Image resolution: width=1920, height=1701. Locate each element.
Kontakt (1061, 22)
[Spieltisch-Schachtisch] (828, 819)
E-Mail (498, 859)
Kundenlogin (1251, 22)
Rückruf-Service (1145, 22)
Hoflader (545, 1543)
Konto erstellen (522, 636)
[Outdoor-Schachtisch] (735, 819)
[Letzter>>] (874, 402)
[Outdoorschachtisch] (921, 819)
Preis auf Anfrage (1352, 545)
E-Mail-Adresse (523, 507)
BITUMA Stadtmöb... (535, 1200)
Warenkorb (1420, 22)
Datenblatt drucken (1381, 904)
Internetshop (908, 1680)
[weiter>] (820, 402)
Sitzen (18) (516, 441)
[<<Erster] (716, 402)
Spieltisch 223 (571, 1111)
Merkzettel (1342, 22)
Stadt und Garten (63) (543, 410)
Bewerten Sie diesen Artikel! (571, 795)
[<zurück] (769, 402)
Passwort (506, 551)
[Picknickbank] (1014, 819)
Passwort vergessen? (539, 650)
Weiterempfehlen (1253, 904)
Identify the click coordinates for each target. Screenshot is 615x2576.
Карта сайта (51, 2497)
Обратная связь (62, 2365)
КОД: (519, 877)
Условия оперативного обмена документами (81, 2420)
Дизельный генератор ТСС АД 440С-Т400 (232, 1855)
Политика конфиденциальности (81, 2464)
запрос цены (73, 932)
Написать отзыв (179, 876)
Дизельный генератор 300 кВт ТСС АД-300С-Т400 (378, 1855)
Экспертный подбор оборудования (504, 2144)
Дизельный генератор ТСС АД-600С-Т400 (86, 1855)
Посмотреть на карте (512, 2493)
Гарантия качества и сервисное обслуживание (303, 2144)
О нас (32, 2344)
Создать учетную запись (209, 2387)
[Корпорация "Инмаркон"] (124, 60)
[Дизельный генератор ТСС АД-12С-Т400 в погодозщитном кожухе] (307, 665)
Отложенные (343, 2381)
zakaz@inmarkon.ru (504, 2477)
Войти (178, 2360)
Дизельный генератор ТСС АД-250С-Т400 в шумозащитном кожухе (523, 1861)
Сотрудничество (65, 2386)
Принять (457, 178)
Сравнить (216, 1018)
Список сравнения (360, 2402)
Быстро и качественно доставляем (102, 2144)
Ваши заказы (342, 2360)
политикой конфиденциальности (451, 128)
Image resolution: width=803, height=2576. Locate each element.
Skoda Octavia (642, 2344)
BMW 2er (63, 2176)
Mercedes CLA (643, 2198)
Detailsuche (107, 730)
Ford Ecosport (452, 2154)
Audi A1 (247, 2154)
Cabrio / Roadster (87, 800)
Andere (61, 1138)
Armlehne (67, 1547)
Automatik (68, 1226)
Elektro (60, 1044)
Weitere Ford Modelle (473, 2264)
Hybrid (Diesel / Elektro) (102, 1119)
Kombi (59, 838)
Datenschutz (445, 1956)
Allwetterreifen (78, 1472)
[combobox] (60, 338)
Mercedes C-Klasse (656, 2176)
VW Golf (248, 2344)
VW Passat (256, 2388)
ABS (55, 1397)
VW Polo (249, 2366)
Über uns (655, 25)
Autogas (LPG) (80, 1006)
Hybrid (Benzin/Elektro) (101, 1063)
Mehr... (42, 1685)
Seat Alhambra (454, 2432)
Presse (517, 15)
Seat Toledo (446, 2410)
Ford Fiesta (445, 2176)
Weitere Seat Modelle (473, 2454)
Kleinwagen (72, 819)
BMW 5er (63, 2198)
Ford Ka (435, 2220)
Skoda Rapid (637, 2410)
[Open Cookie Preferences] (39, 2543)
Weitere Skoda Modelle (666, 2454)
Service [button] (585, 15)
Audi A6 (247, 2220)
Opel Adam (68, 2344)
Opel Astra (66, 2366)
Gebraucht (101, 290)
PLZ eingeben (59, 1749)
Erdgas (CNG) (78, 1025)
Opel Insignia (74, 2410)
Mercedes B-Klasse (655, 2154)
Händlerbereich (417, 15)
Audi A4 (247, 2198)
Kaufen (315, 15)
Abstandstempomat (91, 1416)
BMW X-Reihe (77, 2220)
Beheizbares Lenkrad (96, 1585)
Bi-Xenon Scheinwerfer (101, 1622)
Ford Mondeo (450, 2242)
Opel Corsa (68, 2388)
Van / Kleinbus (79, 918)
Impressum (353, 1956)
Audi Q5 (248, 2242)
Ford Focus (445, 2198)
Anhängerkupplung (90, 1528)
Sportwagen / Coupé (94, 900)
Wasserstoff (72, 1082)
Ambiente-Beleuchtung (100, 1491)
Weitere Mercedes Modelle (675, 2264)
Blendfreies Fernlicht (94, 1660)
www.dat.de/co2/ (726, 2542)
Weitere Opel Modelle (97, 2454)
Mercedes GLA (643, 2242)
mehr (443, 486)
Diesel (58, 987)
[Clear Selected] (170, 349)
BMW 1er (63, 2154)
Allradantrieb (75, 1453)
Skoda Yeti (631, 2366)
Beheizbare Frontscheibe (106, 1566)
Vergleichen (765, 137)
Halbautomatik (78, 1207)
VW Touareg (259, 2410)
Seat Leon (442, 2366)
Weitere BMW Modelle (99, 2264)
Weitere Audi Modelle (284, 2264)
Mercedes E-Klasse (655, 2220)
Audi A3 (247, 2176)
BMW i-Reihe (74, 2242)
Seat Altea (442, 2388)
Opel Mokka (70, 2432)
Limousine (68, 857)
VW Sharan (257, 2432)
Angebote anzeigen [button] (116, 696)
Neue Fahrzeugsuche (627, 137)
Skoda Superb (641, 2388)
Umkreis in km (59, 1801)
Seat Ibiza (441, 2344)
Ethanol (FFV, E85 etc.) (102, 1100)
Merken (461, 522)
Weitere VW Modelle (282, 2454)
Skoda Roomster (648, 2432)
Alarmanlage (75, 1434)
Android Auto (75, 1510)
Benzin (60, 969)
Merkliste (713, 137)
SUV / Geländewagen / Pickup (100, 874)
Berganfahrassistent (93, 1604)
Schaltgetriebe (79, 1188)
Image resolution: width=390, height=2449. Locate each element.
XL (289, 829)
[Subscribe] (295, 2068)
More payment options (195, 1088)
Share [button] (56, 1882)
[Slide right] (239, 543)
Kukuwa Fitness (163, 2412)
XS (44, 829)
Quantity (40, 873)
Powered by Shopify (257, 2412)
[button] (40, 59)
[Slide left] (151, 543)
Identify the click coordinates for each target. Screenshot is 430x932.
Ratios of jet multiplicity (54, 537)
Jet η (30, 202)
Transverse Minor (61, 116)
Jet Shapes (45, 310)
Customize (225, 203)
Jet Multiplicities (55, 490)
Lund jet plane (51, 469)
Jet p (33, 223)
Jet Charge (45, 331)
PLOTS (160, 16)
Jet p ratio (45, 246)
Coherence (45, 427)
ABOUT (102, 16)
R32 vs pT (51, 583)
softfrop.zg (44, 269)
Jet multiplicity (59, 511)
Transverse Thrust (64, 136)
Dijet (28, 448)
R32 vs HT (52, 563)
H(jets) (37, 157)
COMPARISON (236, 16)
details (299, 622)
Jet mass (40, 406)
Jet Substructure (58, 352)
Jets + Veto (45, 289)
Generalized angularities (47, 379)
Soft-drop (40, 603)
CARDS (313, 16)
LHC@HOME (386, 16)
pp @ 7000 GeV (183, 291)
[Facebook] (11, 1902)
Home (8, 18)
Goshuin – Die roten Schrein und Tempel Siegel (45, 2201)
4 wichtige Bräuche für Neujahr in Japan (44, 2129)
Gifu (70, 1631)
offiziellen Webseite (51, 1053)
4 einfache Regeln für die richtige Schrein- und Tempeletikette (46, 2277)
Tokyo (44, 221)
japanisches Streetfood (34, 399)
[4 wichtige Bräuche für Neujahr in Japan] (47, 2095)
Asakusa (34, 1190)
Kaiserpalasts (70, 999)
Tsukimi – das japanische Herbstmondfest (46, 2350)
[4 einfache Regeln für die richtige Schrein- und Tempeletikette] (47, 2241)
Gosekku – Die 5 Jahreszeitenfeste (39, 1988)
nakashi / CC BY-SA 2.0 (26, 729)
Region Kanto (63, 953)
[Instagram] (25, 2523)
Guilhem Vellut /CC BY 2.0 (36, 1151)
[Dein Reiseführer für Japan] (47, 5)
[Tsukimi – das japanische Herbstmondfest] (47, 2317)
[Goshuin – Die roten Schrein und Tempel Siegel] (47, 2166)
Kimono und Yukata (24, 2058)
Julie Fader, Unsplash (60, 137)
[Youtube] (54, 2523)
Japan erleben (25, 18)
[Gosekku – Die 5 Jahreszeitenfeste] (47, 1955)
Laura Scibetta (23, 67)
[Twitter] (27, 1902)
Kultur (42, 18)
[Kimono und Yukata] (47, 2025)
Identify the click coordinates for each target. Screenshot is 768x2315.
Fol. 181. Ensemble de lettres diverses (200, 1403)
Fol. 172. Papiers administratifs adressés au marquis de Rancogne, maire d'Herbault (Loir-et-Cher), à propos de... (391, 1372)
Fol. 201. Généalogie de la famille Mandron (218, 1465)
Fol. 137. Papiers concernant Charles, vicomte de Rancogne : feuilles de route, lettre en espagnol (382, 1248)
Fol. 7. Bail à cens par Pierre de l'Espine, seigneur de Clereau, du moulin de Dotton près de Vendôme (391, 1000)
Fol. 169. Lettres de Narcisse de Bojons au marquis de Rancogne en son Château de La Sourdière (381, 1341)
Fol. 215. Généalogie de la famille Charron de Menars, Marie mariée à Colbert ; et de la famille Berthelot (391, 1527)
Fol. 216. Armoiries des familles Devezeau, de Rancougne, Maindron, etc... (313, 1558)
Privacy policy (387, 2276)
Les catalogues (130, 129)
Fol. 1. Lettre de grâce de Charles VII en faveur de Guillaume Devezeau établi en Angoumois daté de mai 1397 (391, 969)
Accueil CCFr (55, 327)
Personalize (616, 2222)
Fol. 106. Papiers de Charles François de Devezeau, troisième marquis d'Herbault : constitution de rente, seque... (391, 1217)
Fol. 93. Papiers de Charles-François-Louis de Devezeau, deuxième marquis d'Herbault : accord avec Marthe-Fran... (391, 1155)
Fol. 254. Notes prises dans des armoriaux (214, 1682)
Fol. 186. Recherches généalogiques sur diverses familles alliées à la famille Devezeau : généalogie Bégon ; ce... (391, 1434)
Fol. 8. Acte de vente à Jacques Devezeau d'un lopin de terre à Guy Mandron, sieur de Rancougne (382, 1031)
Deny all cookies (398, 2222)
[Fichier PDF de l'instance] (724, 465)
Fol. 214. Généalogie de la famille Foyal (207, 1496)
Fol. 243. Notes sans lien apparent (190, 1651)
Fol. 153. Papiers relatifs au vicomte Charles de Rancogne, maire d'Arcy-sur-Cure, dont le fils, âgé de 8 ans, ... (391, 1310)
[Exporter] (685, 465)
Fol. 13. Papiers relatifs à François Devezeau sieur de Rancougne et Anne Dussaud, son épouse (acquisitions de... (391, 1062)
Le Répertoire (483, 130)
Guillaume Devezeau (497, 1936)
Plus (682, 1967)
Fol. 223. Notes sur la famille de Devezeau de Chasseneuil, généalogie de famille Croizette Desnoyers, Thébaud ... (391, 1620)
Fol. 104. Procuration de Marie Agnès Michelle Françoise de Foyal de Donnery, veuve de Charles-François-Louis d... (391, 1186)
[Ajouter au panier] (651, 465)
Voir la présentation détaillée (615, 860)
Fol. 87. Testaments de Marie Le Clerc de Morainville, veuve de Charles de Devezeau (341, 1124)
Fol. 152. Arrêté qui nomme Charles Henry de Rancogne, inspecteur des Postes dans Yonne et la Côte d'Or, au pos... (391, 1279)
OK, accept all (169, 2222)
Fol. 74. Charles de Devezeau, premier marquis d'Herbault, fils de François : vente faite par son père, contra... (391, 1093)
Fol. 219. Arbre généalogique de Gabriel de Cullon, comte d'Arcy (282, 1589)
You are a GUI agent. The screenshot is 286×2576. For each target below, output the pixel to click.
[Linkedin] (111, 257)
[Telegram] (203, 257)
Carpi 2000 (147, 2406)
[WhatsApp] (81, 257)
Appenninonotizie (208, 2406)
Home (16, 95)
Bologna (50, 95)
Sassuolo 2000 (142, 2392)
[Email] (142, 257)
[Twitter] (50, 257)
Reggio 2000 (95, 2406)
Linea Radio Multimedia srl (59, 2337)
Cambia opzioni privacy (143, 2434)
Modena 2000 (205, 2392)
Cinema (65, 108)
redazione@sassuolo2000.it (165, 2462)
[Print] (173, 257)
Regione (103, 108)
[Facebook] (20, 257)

- _TRY IT_: Repeat the entries above exactly, from the first line through the line containing "Посмотреть на карте (512, 2493)".

- _SOLUTION FOR THIS PROBLEM_:
Image resolution: width=1920, height=1701. Locate each element.
Kontakt (1061, 22)
[Spieltisch-Schachtisch] (828, 819)
E-Mail (498, 859)
Kundenlogin (1251, 22)
Rückruf-Service (1145, 22)
Hoflader (545, 1543)
Konto erstellen (522, 636)
[Outdoor-Schachtisch] (735, 819)
[Letzter>>] (874, 402)
[Outdoorschachtisch] (921, 819)
Preis auf Anfrage (1352, 545)
E-Mail-Adresse (523, 507)
BITUMA Stadtmöb... (535, 1200)
Warenkorb (1420, 22)
Datenblatt drucken (1381, 904)
Internetshop (908, 1680)
[weiter>] (820, 402)
Sitzen (18) (516, 441)
[<<Erster] (716, 402)
Spieltisch 223 (571, 1111)
Merkzettel (1342, 22)
Stadt und Garten (63) (543, 410)
Bewerten Sie diesen Artikel! (571, 795)
[<zurück] (769, 402)
Passwort (506, 551)
[Picknickbank] (1014, 819)
Passwort vergessen? (539, 650)
Weiterempfehlen (1253, 904)
Identify the click coordinates for each target. Screenshot is 615x2576.
Карта сайта (51, 2497)
Обратная связь (62, 2365)
КОД: (519, 877)
Условия оперативного обмена документами (81, 2420)
Дизельный генератор ТСС АД 440С-Т400 (232, 1855)
Политика конфиденциальности (81, 2464)
запрос цены (73, 932)
Написать отзыв (179, 876)
Дизельный генератор 300 кВт ТСС АД-300С-Т400 (378, 1855)
Экспертный подбор оборудования (504, 2144)
Дизельный генератор ТСС АД-600С-Т400 (86, 1855)
Посмотреть на карте (512, 2493)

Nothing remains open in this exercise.